** Study material follows **
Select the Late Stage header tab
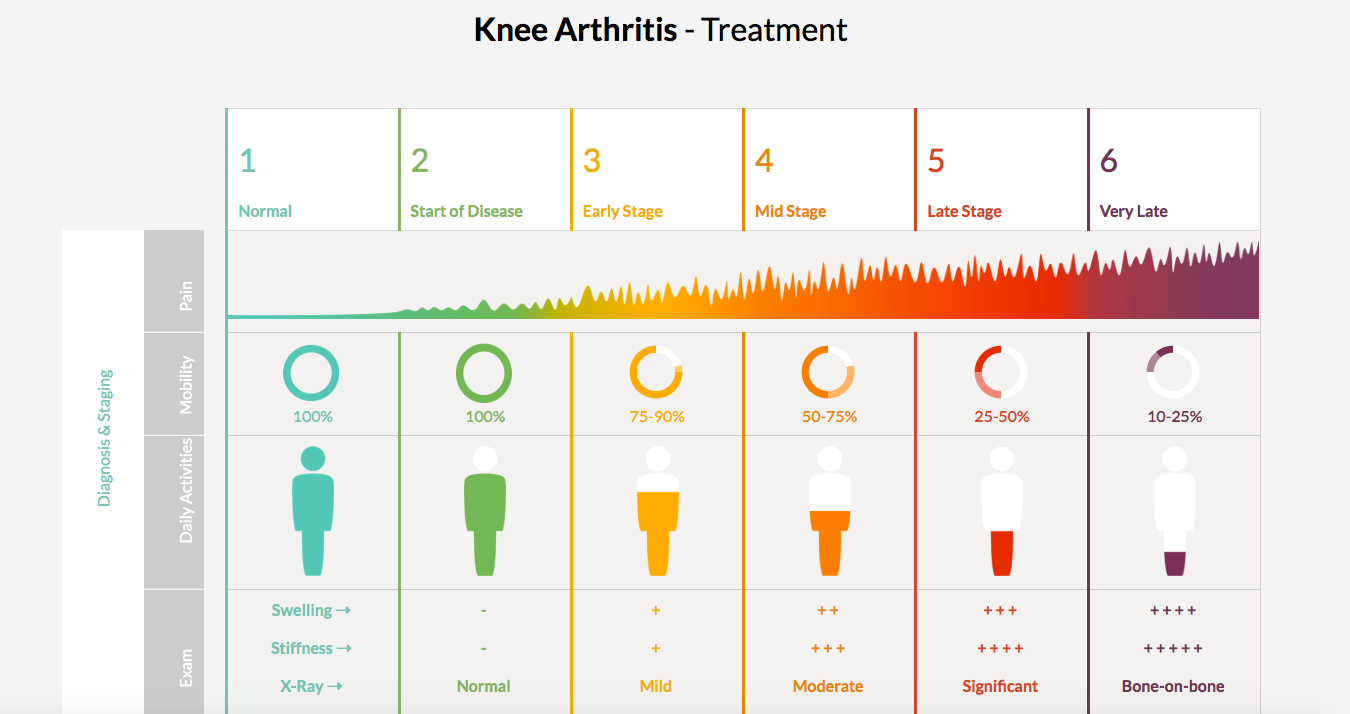tap(1000, 170)
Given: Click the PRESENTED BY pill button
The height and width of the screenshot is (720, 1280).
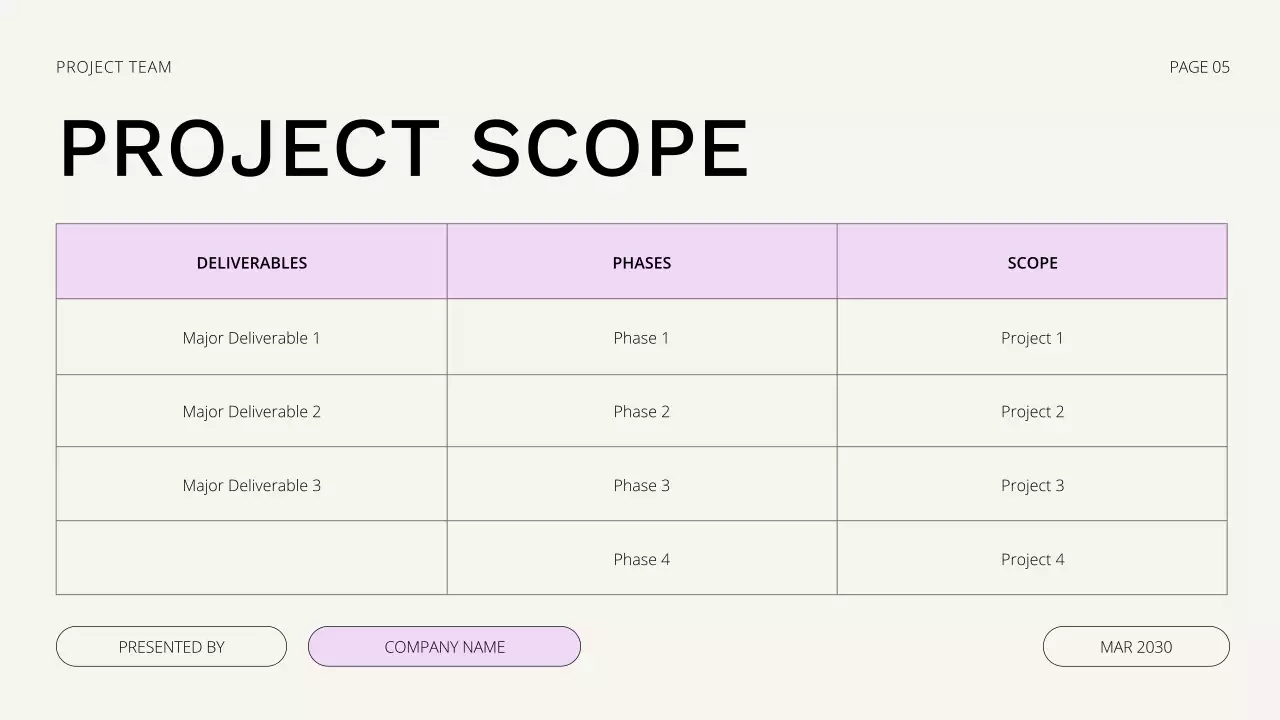Looking at the screenshot, I should coord(171,647).
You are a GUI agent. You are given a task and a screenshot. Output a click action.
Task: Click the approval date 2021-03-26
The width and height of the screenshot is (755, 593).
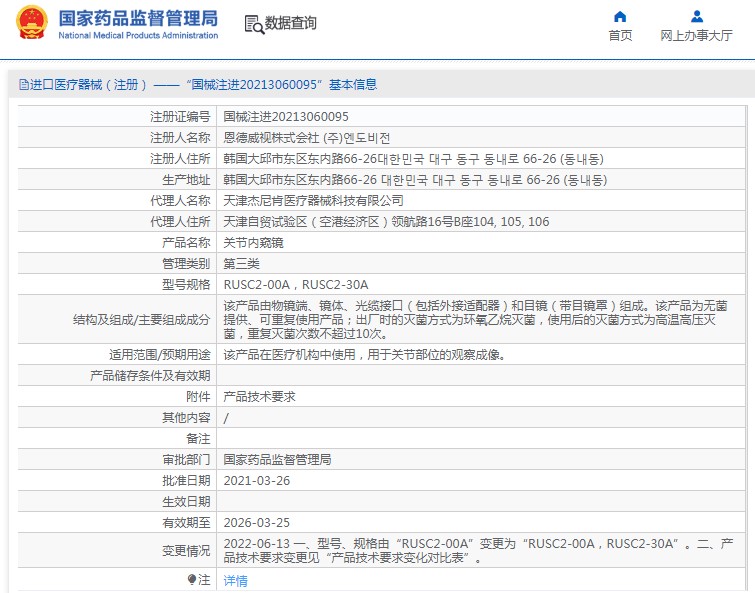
** End of Study material **
### Work request
Leave the images aside and retype each line of the listing above exactly.

### Exercise response
Select the Late Stage header tab
tap(1000, 170)
Given: Click the PRESENTED BY pill button
The height and width of the screenshot is (720, 1280).
Looking at the screenshot, I should coord(171,647).
You are a GUI agent. You are given a task and a screenshot. Output a click action.
Task: Click the approval date 2021-03-26
The width and height of the screenshot is (755, 593).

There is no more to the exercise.